Describing these customization processes are essential steps 
for clinical application and performance evaluation [22]. 

The first objective of this project is to describe the 
process of customizing two different NLP-IR/E applications 
- an open-source Information Extraction toolkit utilized by 
the General Architecture for Text Engineering (GATE) 
research community called A Nearly New Information 
Extraction system (ANNIE);[23] and a toolkit developed in- 
house, named Information for Searching Content with an 
Ontology-Utilizing Toolkit (iSCOUT) - to retrieve radiology 
reports with three distinct critical imaging findings 
(pulmonary nodule, pneumothorax, and pulmonary 
embolus), illustrating different levels of customization 
required to use these applications.
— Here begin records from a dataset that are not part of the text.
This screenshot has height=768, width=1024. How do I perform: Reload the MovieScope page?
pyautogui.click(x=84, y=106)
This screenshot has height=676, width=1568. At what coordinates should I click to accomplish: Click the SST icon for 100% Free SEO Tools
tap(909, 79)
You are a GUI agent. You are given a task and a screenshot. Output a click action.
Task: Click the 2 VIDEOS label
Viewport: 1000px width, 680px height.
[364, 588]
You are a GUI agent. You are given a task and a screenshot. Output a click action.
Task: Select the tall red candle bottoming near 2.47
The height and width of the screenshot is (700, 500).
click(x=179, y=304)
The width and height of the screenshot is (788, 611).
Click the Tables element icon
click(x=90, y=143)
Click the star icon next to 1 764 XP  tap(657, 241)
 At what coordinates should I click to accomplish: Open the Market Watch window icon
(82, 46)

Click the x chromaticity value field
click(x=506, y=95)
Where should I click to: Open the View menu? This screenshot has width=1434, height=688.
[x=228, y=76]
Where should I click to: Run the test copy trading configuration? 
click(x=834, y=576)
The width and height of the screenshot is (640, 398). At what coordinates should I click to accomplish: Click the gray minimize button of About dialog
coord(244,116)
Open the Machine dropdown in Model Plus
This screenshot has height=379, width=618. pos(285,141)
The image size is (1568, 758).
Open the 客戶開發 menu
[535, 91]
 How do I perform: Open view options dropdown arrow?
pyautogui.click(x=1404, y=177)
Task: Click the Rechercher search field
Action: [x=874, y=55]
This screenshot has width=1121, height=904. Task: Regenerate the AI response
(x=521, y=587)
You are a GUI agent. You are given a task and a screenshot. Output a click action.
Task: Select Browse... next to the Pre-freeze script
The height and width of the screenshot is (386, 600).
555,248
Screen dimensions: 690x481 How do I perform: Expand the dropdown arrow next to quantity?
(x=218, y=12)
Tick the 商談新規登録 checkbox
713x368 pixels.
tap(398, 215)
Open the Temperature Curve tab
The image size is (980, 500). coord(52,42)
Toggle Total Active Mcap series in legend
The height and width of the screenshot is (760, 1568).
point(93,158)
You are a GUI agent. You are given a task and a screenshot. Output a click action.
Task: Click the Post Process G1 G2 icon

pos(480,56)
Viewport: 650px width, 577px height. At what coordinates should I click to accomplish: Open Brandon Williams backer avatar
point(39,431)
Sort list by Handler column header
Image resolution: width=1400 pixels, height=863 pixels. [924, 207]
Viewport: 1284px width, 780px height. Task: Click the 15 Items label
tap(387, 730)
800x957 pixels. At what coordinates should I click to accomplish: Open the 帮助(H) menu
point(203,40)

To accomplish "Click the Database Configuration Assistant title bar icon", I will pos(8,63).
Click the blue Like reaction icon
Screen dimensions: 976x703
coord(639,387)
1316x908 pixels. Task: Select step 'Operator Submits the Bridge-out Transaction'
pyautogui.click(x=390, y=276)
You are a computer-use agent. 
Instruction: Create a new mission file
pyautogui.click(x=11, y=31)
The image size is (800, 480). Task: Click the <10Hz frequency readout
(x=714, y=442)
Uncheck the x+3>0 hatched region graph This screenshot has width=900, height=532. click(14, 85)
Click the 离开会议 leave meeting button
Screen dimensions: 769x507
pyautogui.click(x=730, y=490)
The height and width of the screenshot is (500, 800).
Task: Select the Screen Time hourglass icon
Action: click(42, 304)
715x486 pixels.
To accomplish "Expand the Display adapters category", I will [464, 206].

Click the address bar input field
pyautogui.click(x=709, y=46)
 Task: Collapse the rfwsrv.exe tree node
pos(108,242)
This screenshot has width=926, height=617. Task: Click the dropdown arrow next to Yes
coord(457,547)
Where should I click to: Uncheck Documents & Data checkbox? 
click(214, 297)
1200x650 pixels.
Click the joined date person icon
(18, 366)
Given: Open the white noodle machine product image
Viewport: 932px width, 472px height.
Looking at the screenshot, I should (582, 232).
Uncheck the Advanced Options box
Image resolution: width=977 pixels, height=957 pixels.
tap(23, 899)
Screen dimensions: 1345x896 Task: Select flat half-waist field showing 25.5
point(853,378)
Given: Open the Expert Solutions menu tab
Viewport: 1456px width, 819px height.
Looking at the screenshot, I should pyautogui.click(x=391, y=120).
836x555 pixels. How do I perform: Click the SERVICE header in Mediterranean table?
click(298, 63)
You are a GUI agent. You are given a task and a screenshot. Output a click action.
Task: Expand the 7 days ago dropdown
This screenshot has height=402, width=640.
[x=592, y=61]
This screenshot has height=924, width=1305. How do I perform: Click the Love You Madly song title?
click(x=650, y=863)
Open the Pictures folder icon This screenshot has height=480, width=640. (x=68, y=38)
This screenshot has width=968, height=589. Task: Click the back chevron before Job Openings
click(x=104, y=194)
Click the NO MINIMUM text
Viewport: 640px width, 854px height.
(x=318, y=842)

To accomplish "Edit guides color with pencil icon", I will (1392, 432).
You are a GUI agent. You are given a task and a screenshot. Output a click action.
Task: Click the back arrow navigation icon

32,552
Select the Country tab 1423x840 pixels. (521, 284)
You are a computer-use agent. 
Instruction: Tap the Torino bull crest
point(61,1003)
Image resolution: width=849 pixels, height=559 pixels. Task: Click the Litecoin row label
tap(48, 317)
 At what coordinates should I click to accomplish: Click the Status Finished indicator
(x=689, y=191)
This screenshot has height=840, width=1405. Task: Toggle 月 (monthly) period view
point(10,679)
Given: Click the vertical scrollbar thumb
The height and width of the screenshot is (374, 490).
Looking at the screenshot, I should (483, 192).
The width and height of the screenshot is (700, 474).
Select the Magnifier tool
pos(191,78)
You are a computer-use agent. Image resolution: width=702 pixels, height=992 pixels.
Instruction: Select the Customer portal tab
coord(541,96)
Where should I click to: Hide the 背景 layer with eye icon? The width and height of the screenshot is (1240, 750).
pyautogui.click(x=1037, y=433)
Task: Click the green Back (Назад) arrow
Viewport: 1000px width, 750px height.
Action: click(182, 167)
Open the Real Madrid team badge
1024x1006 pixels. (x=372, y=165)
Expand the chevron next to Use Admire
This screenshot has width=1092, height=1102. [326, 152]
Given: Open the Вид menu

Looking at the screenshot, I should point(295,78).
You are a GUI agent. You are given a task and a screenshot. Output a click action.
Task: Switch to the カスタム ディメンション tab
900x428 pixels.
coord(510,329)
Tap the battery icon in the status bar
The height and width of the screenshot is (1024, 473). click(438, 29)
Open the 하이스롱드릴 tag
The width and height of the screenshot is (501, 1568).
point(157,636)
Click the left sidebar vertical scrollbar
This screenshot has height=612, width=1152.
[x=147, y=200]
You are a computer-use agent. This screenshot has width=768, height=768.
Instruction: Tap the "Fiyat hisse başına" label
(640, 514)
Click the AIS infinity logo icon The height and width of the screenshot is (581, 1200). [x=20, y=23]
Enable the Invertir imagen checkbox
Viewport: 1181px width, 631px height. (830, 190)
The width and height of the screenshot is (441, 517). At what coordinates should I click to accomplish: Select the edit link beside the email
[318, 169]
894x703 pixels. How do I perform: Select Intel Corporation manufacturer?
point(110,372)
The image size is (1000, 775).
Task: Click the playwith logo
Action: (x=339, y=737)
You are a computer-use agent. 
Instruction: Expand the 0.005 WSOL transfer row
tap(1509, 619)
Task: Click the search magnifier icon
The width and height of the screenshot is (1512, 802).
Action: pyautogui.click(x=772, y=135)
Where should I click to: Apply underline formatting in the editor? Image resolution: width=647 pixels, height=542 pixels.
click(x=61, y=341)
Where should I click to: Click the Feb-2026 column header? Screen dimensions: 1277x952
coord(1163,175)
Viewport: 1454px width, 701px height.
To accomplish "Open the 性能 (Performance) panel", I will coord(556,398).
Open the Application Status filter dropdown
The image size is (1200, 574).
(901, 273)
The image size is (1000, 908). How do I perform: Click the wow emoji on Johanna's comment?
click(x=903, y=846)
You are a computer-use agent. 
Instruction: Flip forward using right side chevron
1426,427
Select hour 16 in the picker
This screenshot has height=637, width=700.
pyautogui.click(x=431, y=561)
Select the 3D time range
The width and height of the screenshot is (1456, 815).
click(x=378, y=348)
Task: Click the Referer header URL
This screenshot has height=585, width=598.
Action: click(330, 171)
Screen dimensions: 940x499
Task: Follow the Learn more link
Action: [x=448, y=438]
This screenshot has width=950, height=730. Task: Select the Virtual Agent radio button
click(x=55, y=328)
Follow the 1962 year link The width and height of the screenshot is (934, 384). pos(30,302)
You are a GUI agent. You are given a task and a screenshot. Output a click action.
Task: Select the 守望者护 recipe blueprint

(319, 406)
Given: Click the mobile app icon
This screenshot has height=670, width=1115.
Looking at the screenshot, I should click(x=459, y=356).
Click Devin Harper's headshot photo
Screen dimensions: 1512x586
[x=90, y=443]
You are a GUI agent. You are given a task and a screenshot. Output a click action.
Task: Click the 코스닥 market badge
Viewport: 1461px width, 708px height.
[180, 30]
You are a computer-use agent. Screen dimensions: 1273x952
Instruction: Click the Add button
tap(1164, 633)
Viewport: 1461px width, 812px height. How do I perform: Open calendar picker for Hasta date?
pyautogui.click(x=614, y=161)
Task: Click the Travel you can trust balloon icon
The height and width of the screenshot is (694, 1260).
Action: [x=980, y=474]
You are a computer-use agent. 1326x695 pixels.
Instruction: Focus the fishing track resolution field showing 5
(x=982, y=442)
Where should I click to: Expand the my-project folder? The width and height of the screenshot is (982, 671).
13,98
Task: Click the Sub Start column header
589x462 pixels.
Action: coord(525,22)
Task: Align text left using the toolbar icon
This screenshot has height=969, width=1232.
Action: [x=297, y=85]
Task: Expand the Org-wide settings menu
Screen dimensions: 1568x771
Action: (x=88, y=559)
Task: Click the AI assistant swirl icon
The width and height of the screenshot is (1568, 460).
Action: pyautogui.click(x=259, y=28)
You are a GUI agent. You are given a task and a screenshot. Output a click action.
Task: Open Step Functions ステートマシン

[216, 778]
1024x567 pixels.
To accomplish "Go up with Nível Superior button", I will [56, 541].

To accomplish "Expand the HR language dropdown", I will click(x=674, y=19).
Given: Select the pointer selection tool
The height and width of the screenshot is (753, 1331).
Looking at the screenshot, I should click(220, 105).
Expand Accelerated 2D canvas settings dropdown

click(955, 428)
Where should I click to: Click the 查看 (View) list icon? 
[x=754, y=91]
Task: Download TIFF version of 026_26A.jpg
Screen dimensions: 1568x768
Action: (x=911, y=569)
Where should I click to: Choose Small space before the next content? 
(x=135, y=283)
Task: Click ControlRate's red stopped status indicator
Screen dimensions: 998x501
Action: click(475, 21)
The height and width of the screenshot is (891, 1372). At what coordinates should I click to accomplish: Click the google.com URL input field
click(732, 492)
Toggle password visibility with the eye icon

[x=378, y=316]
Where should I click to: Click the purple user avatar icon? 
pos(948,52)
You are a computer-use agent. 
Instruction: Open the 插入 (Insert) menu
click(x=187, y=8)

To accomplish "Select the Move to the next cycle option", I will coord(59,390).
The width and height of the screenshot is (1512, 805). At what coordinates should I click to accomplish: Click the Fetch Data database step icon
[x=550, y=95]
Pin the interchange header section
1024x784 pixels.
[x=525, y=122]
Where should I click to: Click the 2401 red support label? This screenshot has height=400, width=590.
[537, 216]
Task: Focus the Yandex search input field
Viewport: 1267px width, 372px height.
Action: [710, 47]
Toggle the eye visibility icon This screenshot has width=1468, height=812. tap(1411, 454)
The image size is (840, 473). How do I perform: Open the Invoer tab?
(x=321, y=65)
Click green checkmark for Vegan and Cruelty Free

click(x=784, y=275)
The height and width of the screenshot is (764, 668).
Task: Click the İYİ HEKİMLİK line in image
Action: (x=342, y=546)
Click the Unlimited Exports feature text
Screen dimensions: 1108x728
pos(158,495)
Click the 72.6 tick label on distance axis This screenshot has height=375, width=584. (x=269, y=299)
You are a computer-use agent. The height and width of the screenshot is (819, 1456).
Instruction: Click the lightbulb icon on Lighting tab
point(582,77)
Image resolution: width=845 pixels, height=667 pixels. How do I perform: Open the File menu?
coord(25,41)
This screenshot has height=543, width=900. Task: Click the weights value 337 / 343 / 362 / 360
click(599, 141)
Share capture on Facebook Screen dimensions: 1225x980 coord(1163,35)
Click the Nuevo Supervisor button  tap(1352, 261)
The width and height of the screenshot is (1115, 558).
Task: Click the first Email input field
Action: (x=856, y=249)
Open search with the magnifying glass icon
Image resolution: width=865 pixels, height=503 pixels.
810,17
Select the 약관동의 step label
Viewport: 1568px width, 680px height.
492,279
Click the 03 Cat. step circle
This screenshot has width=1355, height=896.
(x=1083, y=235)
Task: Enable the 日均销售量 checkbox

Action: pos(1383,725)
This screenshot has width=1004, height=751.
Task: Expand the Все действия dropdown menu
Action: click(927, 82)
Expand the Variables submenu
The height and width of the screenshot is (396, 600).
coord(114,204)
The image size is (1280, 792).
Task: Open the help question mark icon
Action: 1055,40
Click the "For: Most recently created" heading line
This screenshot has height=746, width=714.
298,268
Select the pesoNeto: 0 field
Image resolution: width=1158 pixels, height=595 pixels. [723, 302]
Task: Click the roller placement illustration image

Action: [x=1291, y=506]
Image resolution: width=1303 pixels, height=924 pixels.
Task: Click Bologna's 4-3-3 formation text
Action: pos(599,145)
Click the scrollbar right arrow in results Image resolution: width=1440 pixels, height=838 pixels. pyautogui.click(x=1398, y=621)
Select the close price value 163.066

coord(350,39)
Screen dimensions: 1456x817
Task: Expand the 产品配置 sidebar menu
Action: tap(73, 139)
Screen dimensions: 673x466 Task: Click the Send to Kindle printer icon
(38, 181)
The second objective is to 
evaluate application performance in retrieval of radiology 
reports with the specified critical imaging findings. 

MATERIALS AND METHODOLOGY 

Study Site and Setting 

The study protocol was approved by our institution's 
Institutional Review Board. The requirement for obtaining 
informed consent was waived for this study. Our institution 
is a 752-bed adult urban tertiary academic medical center 
with over 600,000 imaging examinations ordered annually. 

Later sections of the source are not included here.